Lecture: Symphonica – Black Henbane and the Choirs of the Dead
In his presentation, Cody will be discussing some of the more dynamic, haunting and compelling peculiarities of Hyoscyamus Niger, or Black Henbane. It’s folkloric, pharmaceutical, and sacramental legacy is vast, and spans several continents. Henbane’s role in ritual and ancient religion as not only a sacred intoxicant, but as a conduit between the realm of the dead and the living, is often unsung. It is his hope in this presentation to allow this plant a platform from which its story may be told and its offerings once again revered; a plant still today deserving of the reverence and adoration it once held in the ancient world. In addition to its being a deliriant, sedative, aphrodisiac, xerostomic, analgesic and mild euphoriant, it is also a beacon and sacrament unto the shades of the Dead.

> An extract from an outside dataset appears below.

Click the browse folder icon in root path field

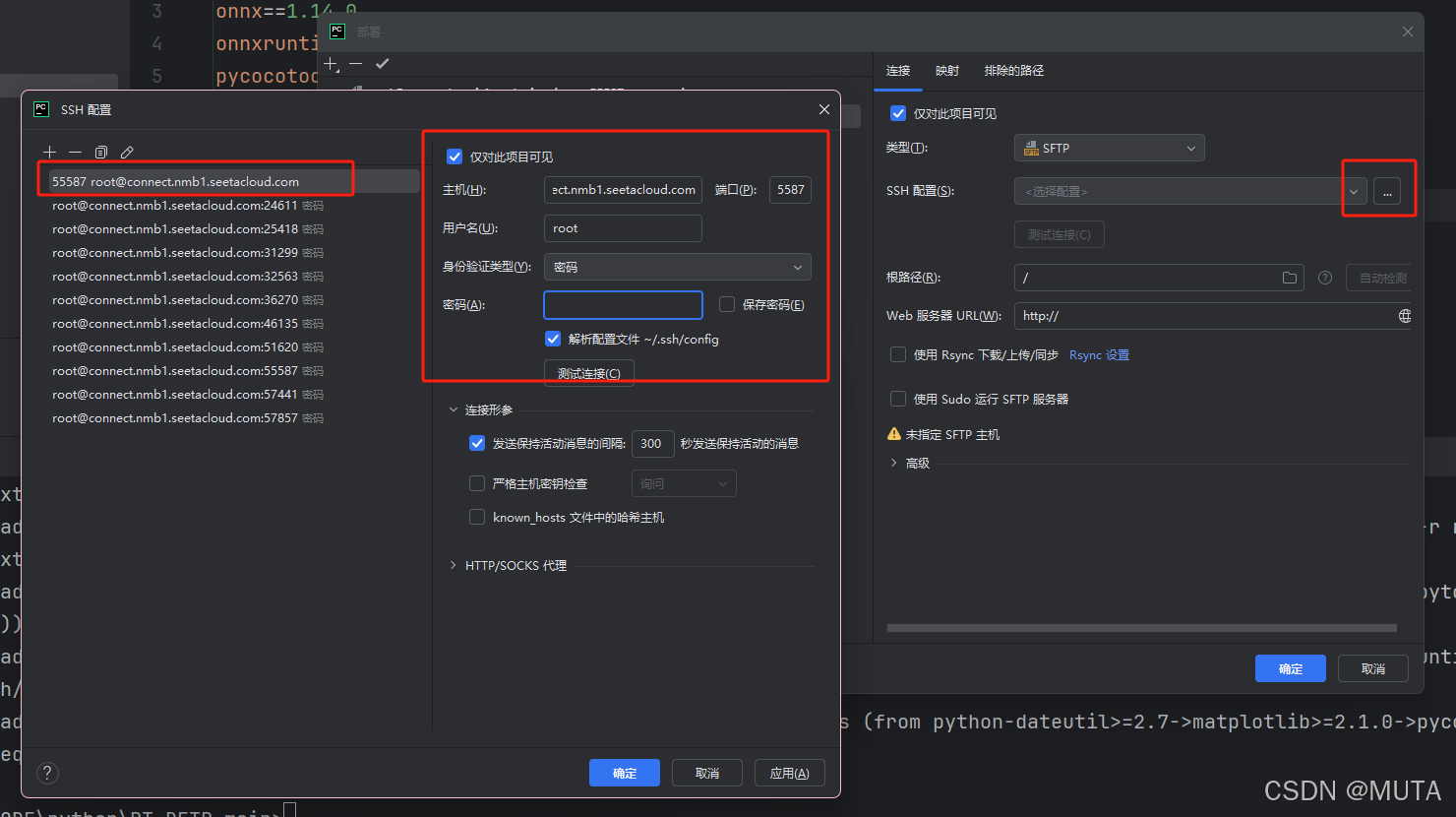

Based on over a decade of experience in cultivating, spreading, processing, wild crafting, and consuming this maligned yet comely biennial, he has come to recognize a very distinct and beautiful quality that will not be found in any other plant, even among those in the same genus. Its connection to the reservoir of ancestral power is matchless, though the path is often terrifying and, potentially, fatal. There exists tremendous promise for personal empowerment and illumination shrouded beyond the dread Henbane invokes. One is returned to a place of innocence and receptivity, allowing the guiding hands of the Dead to instruct and enlighten; with proper guidance one may be led to sup at the very Table of the Gods
Cody Dickerson is a writer and student of the Germanic mysteries, British cunning-folk magic, and is an initiated Braucher, or Powwow practitioner. A blacksmith by trade and a gardener by avocation, he also studies the rural folk magic and traditions of North America, Europe and Mexico. Some of his research work in these areas has recently been published with Three Hands Press. He currently resides in the northwest, and has been working intimately with trees and plants for almost two decades, with a deep focus on the Solanum genus. During this time he has distilled a body of insight and experience with many of these umbrageous plants, in an attempt to understand their traditional role in religious and ceremonial use.